Problem to solve =
Repeat the entries exactly as they are written.
╭─ Data
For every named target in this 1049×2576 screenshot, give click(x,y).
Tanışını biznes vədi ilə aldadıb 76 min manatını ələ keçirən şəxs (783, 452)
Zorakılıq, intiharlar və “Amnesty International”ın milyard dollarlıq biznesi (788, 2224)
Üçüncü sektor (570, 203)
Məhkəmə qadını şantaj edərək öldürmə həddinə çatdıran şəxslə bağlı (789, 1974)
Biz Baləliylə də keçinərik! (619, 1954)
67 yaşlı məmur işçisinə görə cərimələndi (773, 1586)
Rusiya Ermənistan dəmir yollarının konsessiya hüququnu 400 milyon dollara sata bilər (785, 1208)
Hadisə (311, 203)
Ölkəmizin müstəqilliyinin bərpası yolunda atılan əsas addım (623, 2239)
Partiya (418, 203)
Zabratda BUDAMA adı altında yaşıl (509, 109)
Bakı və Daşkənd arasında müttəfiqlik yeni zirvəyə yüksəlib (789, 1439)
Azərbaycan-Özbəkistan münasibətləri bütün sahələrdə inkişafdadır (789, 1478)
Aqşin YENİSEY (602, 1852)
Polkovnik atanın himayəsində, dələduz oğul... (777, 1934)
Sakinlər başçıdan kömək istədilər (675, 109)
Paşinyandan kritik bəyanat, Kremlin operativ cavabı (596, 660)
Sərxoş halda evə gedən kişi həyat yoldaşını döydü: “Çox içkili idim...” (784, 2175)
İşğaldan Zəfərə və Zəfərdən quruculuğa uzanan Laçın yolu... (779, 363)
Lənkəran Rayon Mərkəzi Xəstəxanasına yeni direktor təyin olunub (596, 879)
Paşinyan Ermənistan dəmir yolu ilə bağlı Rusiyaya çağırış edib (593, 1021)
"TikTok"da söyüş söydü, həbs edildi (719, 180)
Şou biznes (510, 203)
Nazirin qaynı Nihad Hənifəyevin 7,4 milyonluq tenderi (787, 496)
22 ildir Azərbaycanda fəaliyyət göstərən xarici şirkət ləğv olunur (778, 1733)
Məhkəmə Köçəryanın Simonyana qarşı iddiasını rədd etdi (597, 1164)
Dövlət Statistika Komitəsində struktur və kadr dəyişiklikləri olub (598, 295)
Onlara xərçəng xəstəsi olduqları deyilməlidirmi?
╰─
Response to the exercise =
For every named target in this 1049×2576 screenshot, give click(x,y).
Tanışını biznes vədi ilə aldadıb 76 min manatını ələ keçirən şəxs (783, 452)
Zorakılıq, intiharlar və “Amnesty International”ın milyard dollarlıq biznesi (788, 2224)
Üçüncü sektor (570, 203)
Məhkəmə qadını şantaj edərək öldürmə həddinə çatdıran şəxslə bağlı (789, 1974)
Biz Baləliylə də keçinərik! (619, 1954)
67 yaşlı məmur işçisinə görə cərimələndi (773, 1586)
Rusiya Ermənistan dəmir yollarının konsessiya hüququnu 400 milyon dollara sata bilər (785, 1208)
Hadisə (311, 203)
Ölkəmizin müstəqilliyinin bərpası yolunda atılan əsas addım (623, 2239)
Partiya (418, 203)
Zabratda BUDAMA adı altında yaşıl (509, 109)
Bakı və Daşkənd arasında müttəfiqlik yeni zirvəyə yüksəlib (789, 1439)
Azərbaycan-Özbəkistan münasibətləri bütün sahələrdə inkişafdadır (789, 1478)
Aqşin YENİSEY (602, 1852)
Polkovnik atanın himayəsində, dələduz oğul... (777, 1934)
Sakinlər başçıdan kömək istədilər (675, 109)
Paşinyandan kritik bəyanat, Kremlin operativ cavabı (596, 660)
Sərxoş halda evə gedən kişi həyat yoldaşını döydü: “Çox içkili idim...” (784, 2175)
İşğaldan Zəfərə və Zəfərdən quruculuğa uzanan Laçın yolu... (779, 363)
Lənkəran Rayon Mərkəzi Xəstəxanasına yeni direktor təyin olunub (596, 879)
Paşinyan Ermənistan dəmir yolu ilə bağlı Rusiyaya çağırış edib (593, 1021)
"TikTok"da söyüş söydü, həbs edildi (719, 180)
Şou biznes (510, 203)
Nazirin qaynı Nihad Hənifəyevin 7,4 milyonluq tenderi (787, 496)
22 ildir Azərbaycanda fəaliyyət göstərən xarici şirkət ləğv olunur (778, 1733)
Məhkəmə Köçəryanın Simonyana qarşı iddiasını rədd etdi (597, 1164)
Dövlət Statistika Komitəsində struktur və kadr dəyişiklikləri olub (598, 295)
Onlara xərçəng xəstəsi olduqları deyilməlidirmi?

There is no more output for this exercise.